**Problem details**
Print the records verbatim, beginning at the line containing "The width and" and continuing through the line containing "Image resolution: width=1075", inclusive.

**Provided records**
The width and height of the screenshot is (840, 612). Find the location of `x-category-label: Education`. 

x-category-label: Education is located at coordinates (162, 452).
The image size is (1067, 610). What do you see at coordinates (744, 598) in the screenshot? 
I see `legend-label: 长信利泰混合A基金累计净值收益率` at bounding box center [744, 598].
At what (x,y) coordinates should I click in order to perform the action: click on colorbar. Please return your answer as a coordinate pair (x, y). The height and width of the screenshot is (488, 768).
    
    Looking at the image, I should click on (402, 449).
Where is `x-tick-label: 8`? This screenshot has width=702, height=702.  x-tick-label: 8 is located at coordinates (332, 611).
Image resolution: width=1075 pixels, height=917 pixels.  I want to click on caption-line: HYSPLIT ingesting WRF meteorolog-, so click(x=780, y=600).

---

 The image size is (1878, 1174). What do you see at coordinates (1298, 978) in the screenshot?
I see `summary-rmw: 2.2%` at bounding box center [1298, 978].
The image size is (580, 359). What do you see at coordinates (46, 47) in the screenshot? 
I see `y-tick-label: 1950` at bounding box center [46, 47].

**Solution for this task**
The width and height of the screenshot is (840, 612). Find the location of `x-category-label: Education`. 

x-category-label: Education is located at coordinates (162, 452).
The image size is (1067, 610). What do you see at coordinates (744, 598) in the screenshot? 
I see `legend-label: 长信利泰混合A基金累计净值收益率` at bounding box center [744, 598].
At what (x,y) coordinates should I click in order to perform the action: click on colorbar. Please return your answer as a coordinate pair (x, y). The height and width of the screenshot is (488, 768).
    
    Looking at the image, I should click on (402, 449).
Where is `x-tick-label: 8`? This screenshot has width=702, height=702.  x-tick-label: 8 is located at coordinates (332, 611).
Image resolution: width=1075 pixels, height=917 pixels.  I want to click on caption-line: HYSPLIT ingesting WRF meteorolog-, so click(x=780, y=600).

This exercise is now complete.